Pour bien comprendre pourquoi ce secteur est aussi sensible, nous devenons revenir sur le marché particulier de l’essence aux Antilles-Guyane.
C’est en 1969 que la Société Anonyme de la Raffinerie des Antilles a été crée par la volonté du Générale de Gaulle afin d’assurer l’indépendance énergétique des Antilles et permettre le développement de la Guadeloupe et de la Martinique, puis à partir de 1982 en Guyane. Elle a été lancée par les deux groupes pétroliers français de l'époque, Elf et Total, en association avec les groupes étrangers : Shell, Esso et Texaco2. Les actionnaires sont à ce jour Total (50 %), Rubis (24 %), Esso (14,5 %), Texaco (11,5 %).
La situation historique et la situation démographique ont créé un modèle économique surprenant dans une économie libérale. Ainsi, un seul opérateur économique privé, sans concurrence, se voit garantir sa marge par l’Etat : 8% qui après de savants calculs montent à 12% !
Le décret du 8 novembre 2010 fixe son cadre de fonctionnement économique, et permet aux trois préfets de région (Martinique, Guadeloupe et Guyane) de fixer le prix maximum sortie SARA commun aux 3 DFA. Un arrêté préfectoral permet de publier la structure des prix des produits administrés, et fixer le prix maximum de vente en station service (Rien n’interdit de vendre en dessous du prix maximum ce qui n’arrive jamais.)
La réalité est tout autre, la SARA fait parvenir un communiqué pour justifier le prix fixé à chaque préfecture qui est se contente de signer un arrêté mensuel. Ce qui permet à la SARA de parer à toutes critiques sur le tarif exorbitant : « C’est l’Etat qui fixe les prix ».
Ainsi, alors que dans la zone Caraïbe se trouvent plusieurs pays producteur et que les prix à la pompe sont modiques, ceux fixés dans les Antilles, Guyane sont semblables à ceux de l’Hexagone.
Il faut aussi comprendre que Total l’actionnaire majoritaire de la SARA est aussi l’enseigne majoritaire des 107 stations de la Guadeloupe. Les gérants de station et les pétroliers quoi qu’ils en disent sont intrinsèquement liés. Ce qui nous mène aux causes du conflit.

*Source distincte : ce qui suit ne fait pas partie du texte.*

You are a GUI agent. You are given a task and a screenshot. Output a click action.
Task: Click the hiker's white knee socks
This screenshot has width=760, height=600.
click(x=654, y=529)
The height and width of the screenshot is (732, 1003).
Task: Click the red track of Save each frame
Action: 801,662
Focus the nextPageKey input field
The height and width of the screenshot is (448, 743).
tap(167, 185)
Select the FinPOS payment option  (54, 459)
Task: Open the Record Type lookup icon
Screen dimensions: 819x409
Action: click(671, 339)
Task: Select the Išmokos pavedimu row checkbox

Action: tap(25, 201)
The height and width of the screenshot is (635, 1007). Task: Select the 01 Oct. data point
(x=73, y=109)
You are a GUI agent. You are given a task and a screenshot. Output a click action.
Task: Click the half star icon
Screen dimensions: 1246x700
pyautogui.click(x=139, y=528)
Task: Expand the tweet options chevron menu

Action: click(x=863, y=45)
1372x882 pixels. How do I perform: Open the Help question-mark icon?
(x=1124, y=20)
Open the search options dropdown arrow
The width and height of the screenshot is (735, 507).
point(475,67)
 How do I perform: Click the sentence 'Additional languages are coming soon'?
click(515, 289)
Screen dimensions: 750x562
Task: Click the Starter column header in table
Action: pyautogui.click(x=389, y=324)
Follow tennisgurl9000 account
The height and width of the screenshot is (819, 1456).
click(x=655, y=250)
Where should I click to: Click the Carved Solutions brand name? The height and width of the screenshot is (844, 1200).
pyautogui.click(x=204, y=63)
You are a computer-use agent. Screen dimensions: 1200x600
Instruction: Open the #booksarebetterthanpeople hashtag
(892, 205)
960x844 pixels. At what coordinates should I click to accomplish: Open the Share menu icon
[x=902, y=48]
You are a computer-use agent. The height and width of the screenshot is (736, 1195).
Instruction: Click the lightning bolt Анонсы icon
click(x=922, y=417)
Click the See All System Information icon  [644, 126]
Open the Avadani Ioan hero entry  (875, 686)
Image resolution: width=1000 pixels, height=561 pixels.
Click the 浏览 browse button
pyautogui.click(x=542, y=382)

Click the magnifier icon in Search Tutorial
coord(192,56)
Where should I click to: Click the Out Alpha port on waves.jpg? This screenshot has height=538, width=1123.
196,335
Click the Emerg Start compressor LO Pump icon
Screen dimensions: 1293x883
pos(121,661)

L’actuel Ministre des Outremers, déjà en tant que député s’était prononcé en particulier lors de la grève générale de 2009 pour un dispositif plus transparent de fixation des prix, on se rappelle son rapprochement (vain) avec le Vénézuela voisin.
C’est dans ce contexte que s’ouvre les réunions sur le projet de décret, pour lequel aucune date n’est fixée. Mais tout de suite, comme ils ont pris l’habitude de le faire dès que les intérêts du secteur sont en jeu, les gérants menacent de bloquer leur département et finissent par le faire. Leur activité n’est en aucun cas en péril, leur marge est toujours garantie, les salaires des pompistes ne sont pas en danger. Le ministère souhaite tout simplement que les acteurs du secteur précisent leurs marges en justifiant les prix évoqués. Et c’est là qu’on voit bien que c’est surtout la SARA que pourrait gêner ce décret.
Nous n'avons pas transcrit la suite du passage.